◆ PROBLEM REQUIREMENTS: Convert the items into a numbered list, starting at the line that contains "Where should I" and continuing through the last line of the items. Skip blank lines and omit the pictures.

##########

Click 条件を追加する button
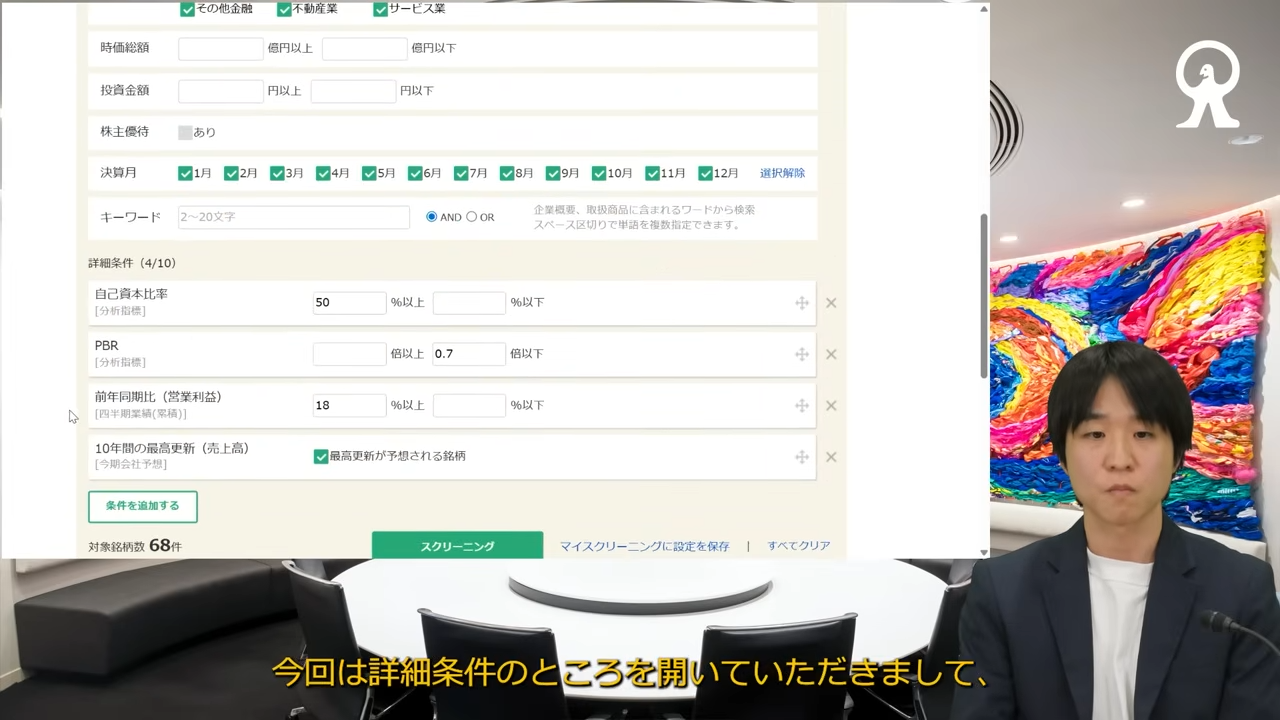This screenshot has height=720, width=1280. click(142, 506)

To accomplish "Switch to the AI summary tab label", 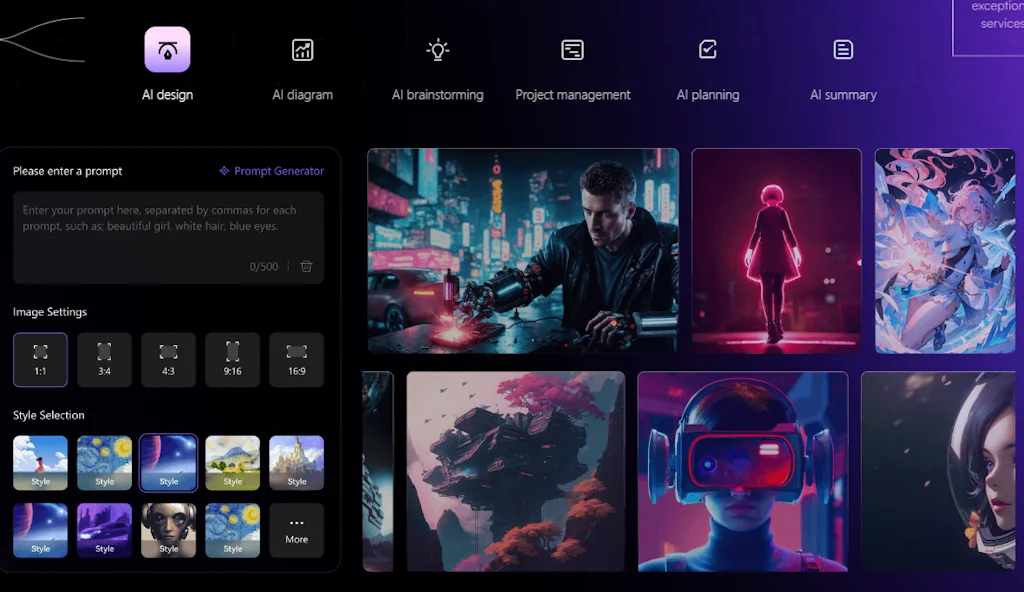I will click(x=843, y=95).
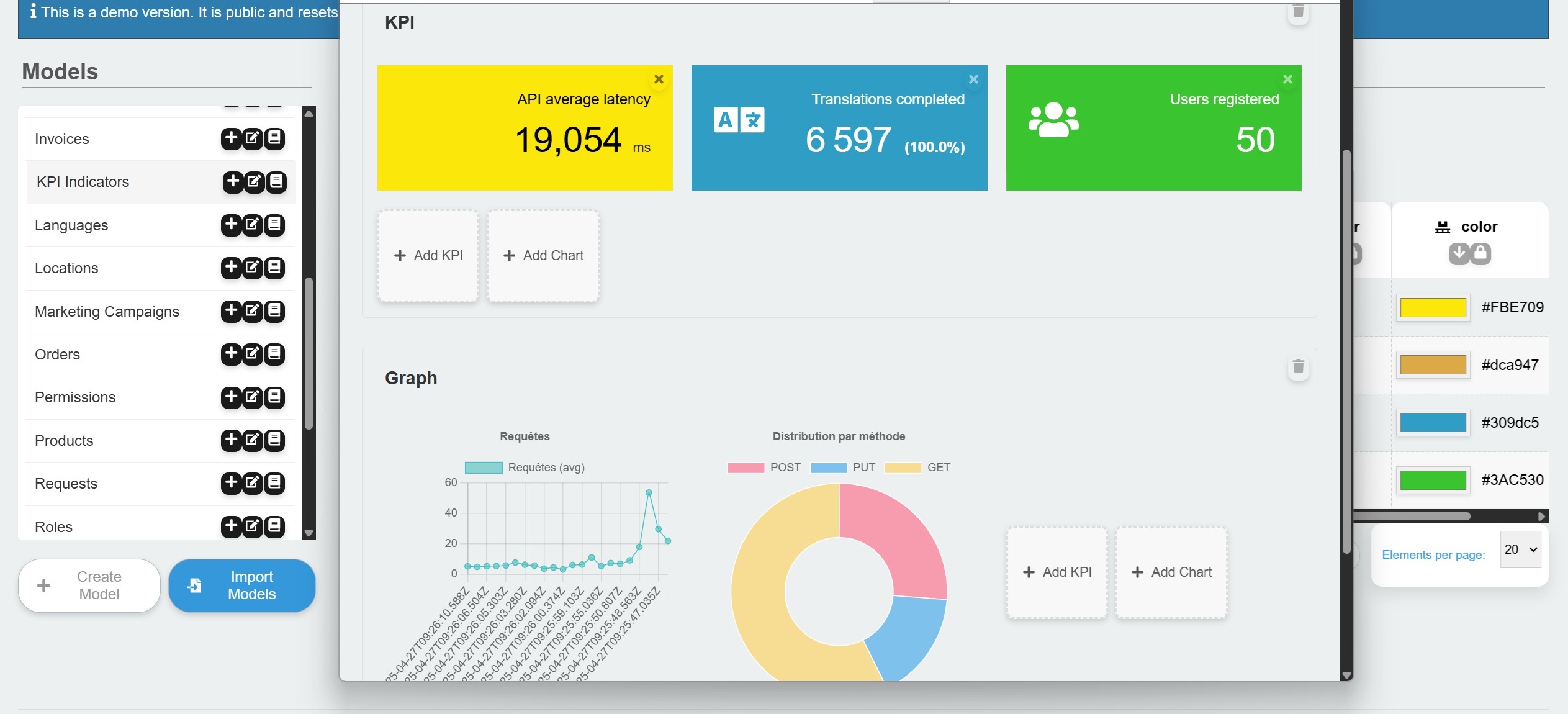Click the Import Models button

(x=241, y=585)
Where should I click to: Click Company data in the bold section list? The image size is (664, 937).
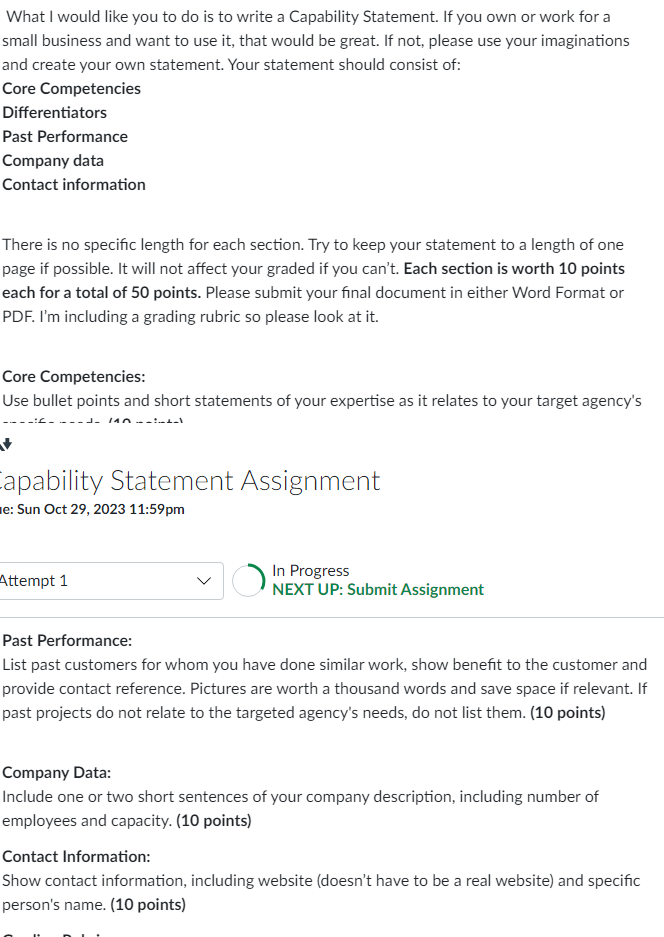point(53,160)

##########

◆ SOLUTION TO THE EXERCISE:
1. Where should I click to: Click Company data in the bold section list? The image size is (664, 937).
2. point(53,160)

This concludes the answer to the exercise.